Sounds so flaky, huh? I had a hard time paying attention. I just know the woman next to me started snoring and I was concentrating so hard on breathing deeply I gave myself a headache.

Flaky or not, it is for that very reason that I want to learn to meditate. I have such a hard time clearing my mind sometimes. Like I mentioned, I replay situations in my head, sometimes obsessively so. I worry a lot and get very anxious. And just forget about it if I haven't had enough sleep. Basketcase = me.
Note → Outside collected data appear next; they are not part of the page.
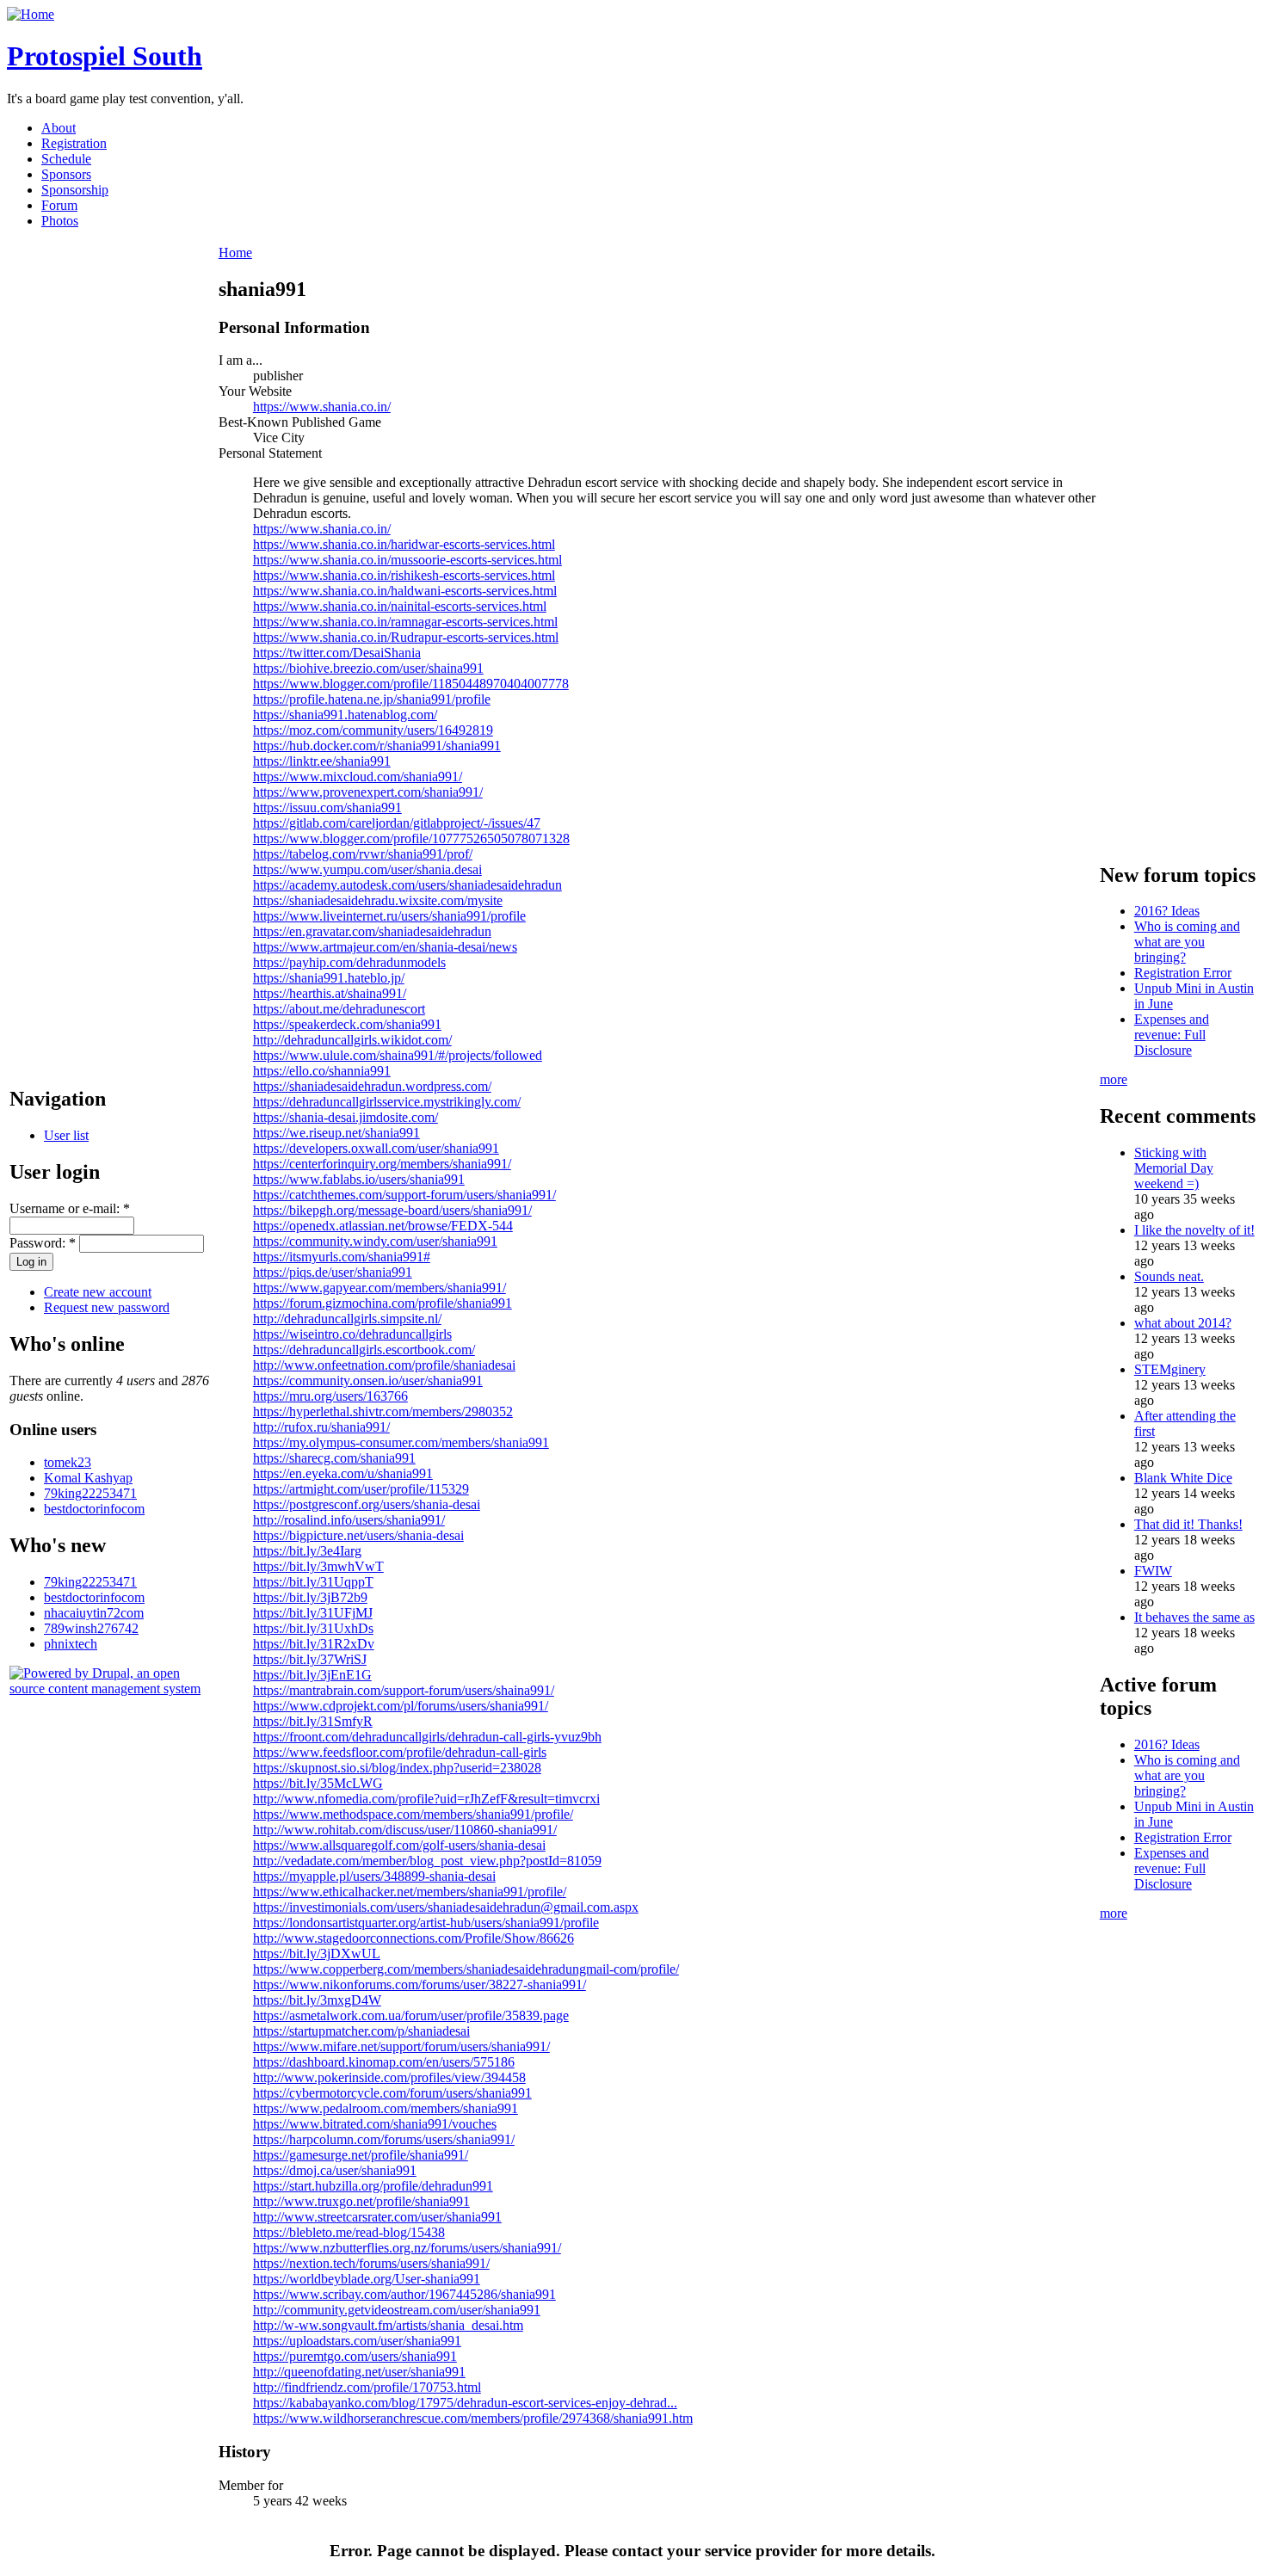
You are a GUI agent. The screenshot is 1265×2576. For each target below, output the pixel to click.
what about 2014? (1182, 1323)
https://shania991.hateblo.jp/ (328, 978)
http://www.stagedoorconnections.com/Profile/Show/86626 (413, 1938)
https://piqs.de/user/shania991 (332, 1272)
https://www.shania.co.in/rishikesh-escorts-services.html (404, 575)
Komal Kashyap (88, 1477)
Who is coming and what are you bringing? (1187, 941)
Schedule (66, 158)
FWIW (1153, 1570)
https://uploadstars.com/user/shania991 (357, 2340)
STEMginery (1170, 1369)
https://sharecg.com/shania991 (334, 1458)
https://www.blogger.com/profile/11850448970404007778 (411, 683)
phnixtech (70, 1643)
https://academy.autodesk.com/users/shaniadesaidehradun (407, 885)
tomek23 (67, 1462)
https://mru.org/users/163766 (330, 1396)
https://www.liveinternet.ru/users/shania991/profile (389, 916)
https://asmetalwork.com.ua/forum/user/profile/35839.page (411, 2015)
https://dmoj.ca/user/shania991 (335, 2170)
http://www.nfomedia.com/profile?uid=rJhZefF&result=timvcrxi (426, 1798)
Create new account (97, 1292)
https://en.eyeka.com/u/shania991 (343, 1473)
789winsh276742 (91, 1628)
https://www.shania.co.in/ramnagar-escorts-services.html (405, 621)
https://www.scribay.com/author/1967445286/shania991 (404, 2294)
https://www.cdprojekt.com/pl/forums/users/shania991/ (400, 1705)
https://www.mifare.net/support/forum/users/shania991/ (401, 2046)
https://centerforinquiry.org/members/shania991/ (382, 1163)
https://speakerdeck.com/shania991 (347, 1024)
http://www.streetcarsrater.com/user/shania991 (377, 2216)
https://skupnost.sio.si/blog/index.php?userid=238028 (397, 1767)
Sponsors (66, 174)
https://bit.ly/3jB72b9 (310, 1597)
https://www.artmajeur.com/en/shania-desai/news (385, 947)
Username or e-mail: (69, 1208)
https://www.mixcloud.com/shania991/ (357, 776)
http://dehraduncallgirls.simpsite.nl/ (347, 1318)
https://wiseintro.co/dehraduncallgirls (352, 1334)
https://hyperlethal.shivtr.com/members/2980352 (383, 1411)
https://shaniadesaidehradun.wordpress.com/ (372, 1086)
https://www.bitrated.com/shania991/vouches (375, 2124)
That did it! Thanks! (1188, 1524)
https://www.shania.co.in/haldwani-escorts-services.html (405, 590)
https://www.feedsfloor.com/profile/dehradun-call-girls (399, 1752)
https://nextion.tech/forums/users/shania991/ (371, 2263)
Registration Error (1182, 972)
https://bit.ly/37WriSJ (310, 1659)
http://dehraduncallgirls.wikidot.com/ (352, 1039)
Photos (59, 220)
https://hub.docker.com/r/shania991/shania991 (377, 745)
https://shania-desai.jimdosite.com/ (345, 1117)
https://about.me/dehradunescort (339, 1008)
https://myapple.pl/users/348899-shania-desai (374, 1876)
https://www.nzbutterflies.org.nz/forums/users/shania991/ (407, 2247)
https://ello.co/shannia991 (322, 1070)
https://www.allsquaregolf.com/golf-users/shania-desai (399, 1845)
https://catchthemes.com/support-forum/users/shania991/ (404, 1194)
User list (66, 1135)
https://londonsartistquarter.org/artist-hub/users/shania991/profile (426, 1922)
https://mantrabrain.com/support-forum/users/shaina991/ (403, 1690)
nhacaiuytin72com (94, 1612)
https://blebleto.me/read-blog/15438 (349, 2232)
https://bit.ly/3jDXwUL (316, 1953)
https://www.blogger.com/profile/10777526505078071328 (411, 838)
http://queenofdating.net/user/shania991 (359, 2371)
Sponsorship (74, 189)
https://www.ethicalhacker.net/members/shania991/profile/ (409, 1891)
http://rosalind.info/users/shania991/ (349, 1520)
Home (235, 252)
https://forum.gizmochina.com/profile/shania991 (382, 1303)
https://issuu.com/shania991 (327, 807)
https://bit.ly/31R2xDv (313, 1643)
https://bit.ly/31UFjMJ (313, 1612)
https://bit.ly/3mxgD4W (317, 2000)
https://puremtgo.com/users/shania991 (355, 2356)
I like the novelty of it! (1194, 1230)
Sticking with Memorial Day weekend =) (1173, 1168)
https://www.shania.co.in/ (322, 406)
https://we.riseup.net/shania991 (336, 1132)
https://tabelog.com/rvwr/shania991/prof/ (362, 854)
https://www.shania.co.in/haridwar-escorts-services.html (404, 544)
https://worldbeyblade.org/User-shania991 (366, 2278)
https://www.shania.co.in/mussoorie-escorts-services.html (407, 559)
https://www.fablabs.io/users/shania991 (359, 1179)
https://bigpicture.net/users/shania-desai (358, 1535)
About (58, 127)
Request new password (107, 1307)
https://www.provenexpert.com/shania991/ (368, 792)
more (1113, 1079)
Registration (74, 143)
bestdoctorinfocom (94, 1508)
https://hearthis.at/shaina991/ (329, 993)
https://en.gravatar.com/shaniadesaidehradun (372, 931)
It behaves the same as (1194, 1617)
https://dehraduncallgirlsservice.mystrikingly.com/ (387, 1101)
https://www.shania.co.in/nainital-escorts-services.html (399, 606)
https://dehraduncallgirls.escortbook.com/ (364, 1349)
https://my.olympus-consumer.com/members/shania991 (401, 1442)
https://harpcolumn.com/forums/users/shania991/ (384, 2139)
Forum (59, 205)
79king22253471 (90, 1493)
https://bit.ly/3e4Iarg (307, 1551)
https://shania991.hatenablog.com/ (345, 714)
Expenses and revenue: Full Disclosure (1171, 1034)
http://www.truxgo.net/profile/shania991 (361, 2201)
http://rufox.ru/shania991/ (321, 1427)
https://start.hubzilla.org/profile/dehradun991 (373, 2186)
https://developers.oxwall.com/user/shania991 (376, 1148)
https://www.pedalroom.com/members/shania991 (385, 2108)
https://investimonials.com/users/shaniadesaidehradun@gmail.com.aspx (446, 1907)
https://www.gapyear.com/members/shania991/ (379, 1287)
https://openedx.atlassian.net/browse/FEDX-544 (383, 1225)
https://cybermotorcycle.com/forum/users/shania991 (392, 2093)
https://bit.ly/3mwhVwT (318, 1566)
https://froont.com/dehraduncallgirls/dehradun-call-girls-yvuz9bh (427, 1736)
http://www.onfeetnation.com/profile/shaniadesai (384, 1365)
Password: (42, 1243)
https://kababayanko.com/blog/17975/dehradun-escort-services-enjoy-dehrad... (465, 2402)
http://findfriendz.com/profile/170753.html (367, 2387)
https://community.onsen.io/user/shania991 (368, 1380)
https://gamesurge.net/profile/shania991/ (360, 2155)
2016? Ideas (1167, 910)
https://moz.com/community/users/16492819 (373, 730)
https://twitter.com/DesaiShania (337, 652)
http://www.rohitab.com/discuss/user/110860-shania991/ (405, 1829)
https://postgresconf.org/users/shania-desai (366, 1504)
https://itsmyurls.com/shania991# (341, 1256)
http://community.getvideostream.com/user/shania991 (396, 2309)
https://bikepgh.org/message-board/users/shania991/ (392, 1210)
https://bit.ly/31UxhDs (313, 1628)
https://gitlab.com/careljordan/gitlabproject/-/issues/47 (396, 823)
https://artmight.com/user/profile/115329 (361, 1489)
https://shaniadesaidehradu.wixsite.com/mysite (378, 900)
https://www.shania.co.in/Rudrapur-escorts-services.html (405, 637)
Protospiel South (104, 55)
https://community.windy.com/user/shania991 (375, 1241)
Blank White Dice (1183, 1477)
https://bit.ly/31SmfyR (313, 1721)
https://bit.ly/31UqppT (313, 1582)
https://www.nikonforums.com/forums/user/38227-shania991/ (419, 1984)
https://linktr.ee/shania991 (322, 761)
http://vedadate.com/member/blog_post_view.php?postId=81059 (427, 1860)
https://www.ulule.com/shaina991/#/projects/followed (397, 1055)
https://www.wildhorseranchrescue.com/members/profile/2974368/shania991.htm (473, 2418)
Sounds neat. (1169, 1276)
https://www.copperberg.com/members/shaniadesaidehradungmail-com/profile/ (466, 1969)
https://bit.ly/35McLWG (318, 1783)
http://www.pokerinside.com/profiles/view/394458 (389, 2077)
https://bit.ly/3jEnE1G (312, 1674)
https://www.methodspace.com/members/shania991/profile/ (413, 1814)
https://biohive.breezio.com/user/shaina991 (368, 668)
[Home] (30, 14)
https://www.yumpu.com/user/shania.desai (367, 869)
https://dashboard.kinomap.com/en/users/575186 (384, 2062)
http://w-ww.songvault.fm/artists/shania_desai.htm (388, 2325)
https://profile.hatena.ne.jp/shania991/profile (372, 699)
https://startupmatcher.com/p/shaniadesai (361, 2031)
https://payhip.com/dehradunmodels (349, 962)
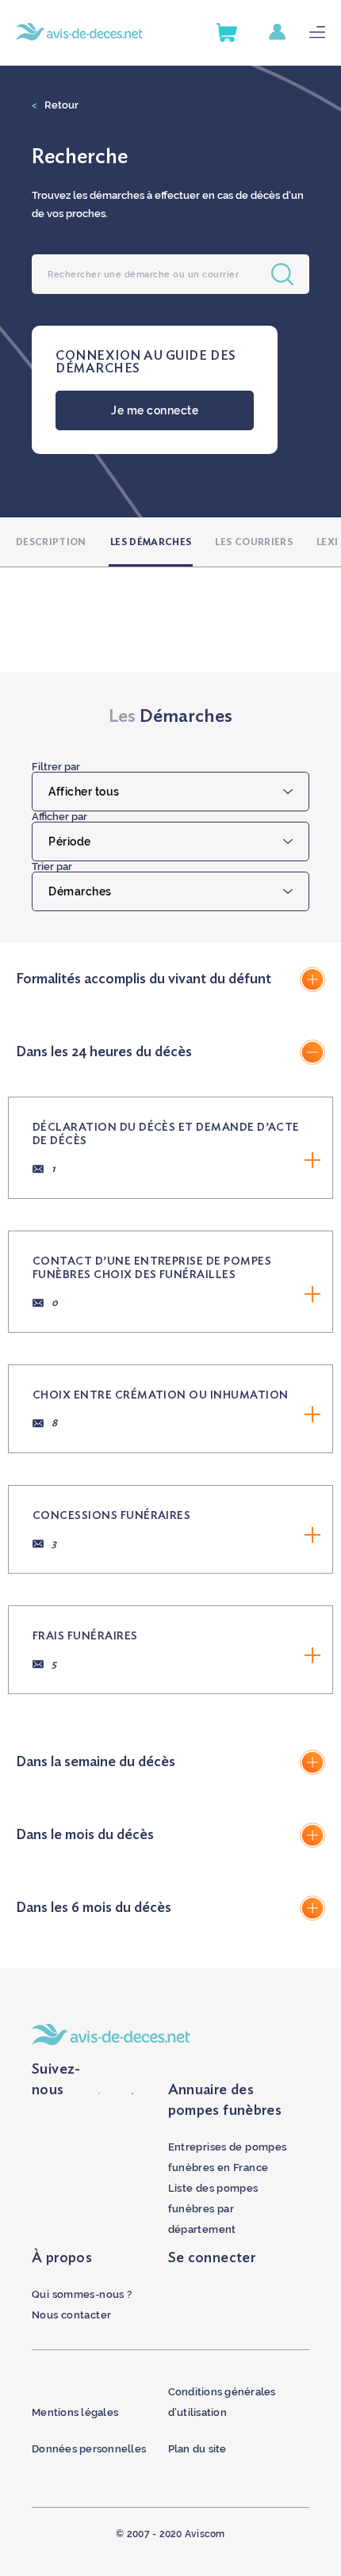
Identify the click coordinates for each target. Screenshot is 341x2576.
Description (51, 542)
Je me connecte (154, 410)
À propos (62, 2258)
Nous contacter (71, 2315)
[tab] (170, 979)
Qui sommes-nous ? (82, 2294)
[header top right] (289, 33)
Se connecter (212, 2258)
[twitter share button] (132, 2091)
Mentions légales (75, 2412)
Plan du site (197, 2449)
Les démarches (151, 542)
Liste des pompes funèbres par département (213, 2208)
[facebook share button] (99, 2091)
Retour (55, 105)
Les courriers (254, 542)
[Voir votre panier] (227, 32)
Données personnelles (89, 2449)
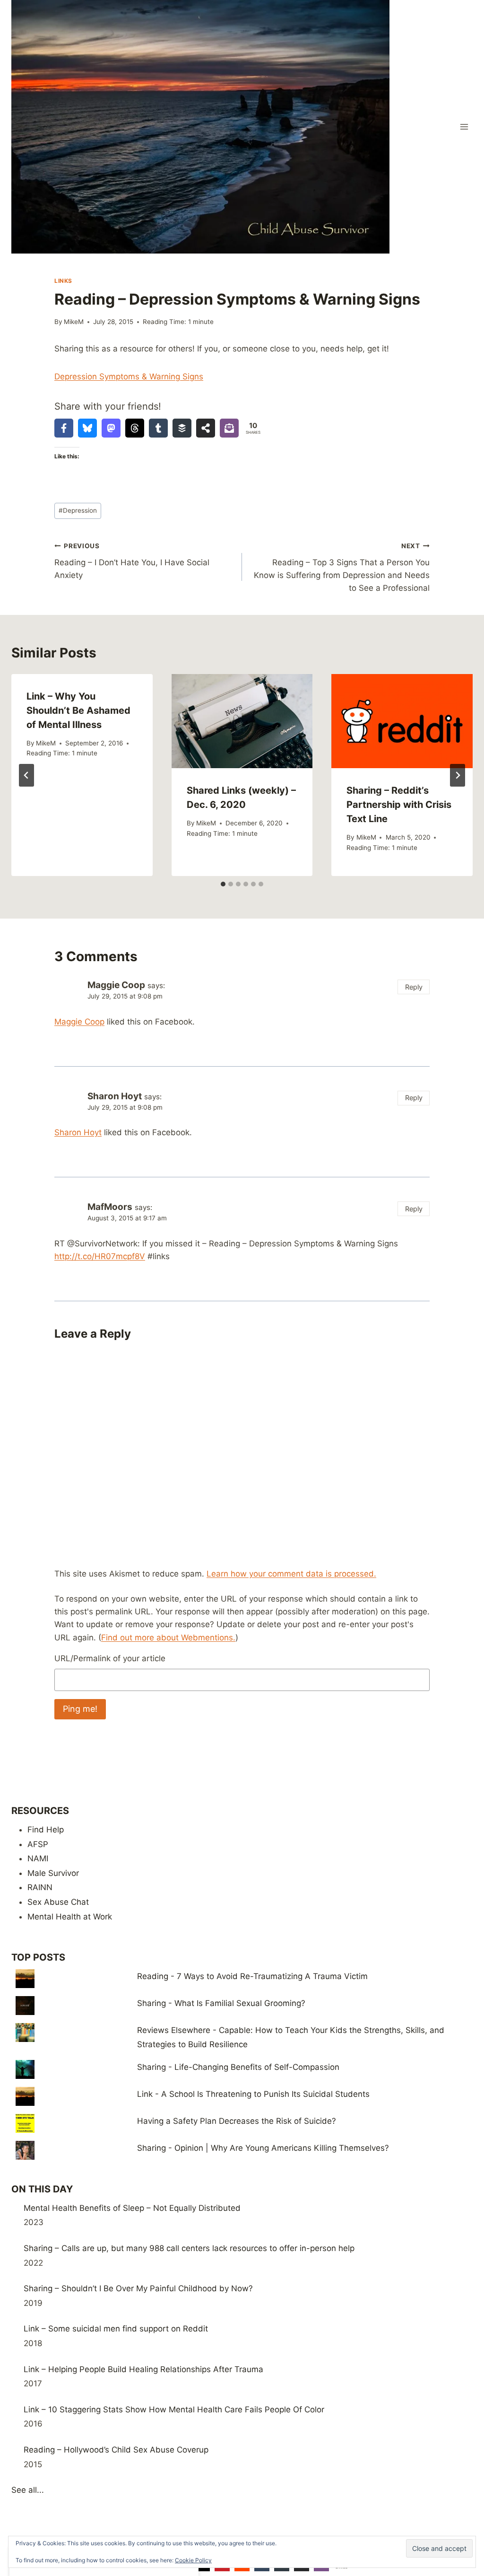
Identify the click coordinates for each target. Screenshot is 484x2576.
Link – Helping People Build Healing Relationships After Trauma (143, 2369)
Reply (414, 987)
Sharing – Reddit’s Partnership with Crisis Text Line (398, 804)
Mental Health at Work (69, 1916)
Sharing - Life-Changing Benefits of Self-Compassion (238, 2067)
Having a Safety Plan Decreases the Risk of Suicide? (236, 2121)
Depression (78, 510)
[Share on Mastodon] (111, 428)
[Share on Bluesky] (87, 428)
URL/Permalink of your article (109, 1658)
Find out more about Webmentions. (168, 1637)
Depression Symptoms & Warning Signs (128, 376)
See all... (27, 2490)
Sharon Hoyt (114, 1096)
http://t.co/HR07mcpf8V (99, 1256)
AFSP (37, 1844)
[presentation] (242, 721)
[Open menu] (464, 126)
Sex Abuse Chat (58, 1902)
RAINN (39, 1887)
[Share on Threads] (134, 428)
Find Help (45, 1829)
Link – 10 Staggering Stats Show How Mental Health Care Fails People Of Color (174, 2409)
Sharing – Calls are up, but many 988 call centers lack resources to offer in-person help (189, 2248)
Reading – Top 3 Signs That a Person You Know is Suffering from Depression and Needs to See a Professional (342, 567)
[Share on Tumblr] (158, 428)
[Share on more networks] (205, 428)
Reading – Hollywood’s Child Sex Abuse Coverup (116, 2449)
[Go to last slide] (26, 775)
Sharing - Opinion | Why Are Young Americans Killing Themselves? (263, 2148)
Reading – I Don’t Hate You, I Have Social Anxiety (131, 561)
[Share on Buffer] (182, 428)
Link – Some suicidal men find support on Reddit (116, 2328)
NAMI (37, 1858)
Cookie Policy (193, 2560)
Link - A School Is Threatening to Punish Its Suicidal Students (253, 2094)
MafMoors (109, 1206)
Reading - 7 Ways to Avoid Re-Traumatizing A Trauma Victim (252, 1976)
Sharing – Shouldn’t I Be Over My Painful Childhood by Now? (138, 2288)
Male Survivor (53, 1873)
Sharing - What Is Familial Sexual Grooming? (221, 2003)
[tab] (223, 884)
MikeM (74, 321)
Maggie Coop (116, 985)
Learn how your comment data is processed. (291, 1573)
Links (63, 280)
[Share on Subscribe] (229, 428)
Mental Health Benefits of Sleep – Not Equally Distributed (132, 2208)
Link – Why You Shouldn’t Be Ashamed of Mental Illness (78, 710)
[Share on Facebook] (63, 428)
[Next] (457, 775)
Learning to meditate has been on my mind for the past few weeks as I have been reading Eat Pray Love by Elizabeth Gilbert. I mentioned this book in a previous post. I am taking such a long time to read it because I know once I finish it I will be sad that it is over (kinda like flan. mmmm...flan). In other words, I like it. In the second third of the book, Gilbert goes to India to learn to pray and get closer to God. While I don't have such ambitions, I do relate to the author in her desire to learn to let go (sincerely, and not just repress or ignore things), live with an open heart, and most of all be happy. I'll let y'all know if I ever figure out what all that means and how to do it. Don't hold your breath though, I hear it's a lifelong thing.

(Before you think this book is totally zen flaky granola earthy crunchy, keep this in mind: Elizabeth Gilbert's life is also the basis for the movie Coyote Ugly. Interesting, no? I also hear that Eat Pray Love might be turned into a movie starring Julia Roberts. I really hope that doesn't suck.)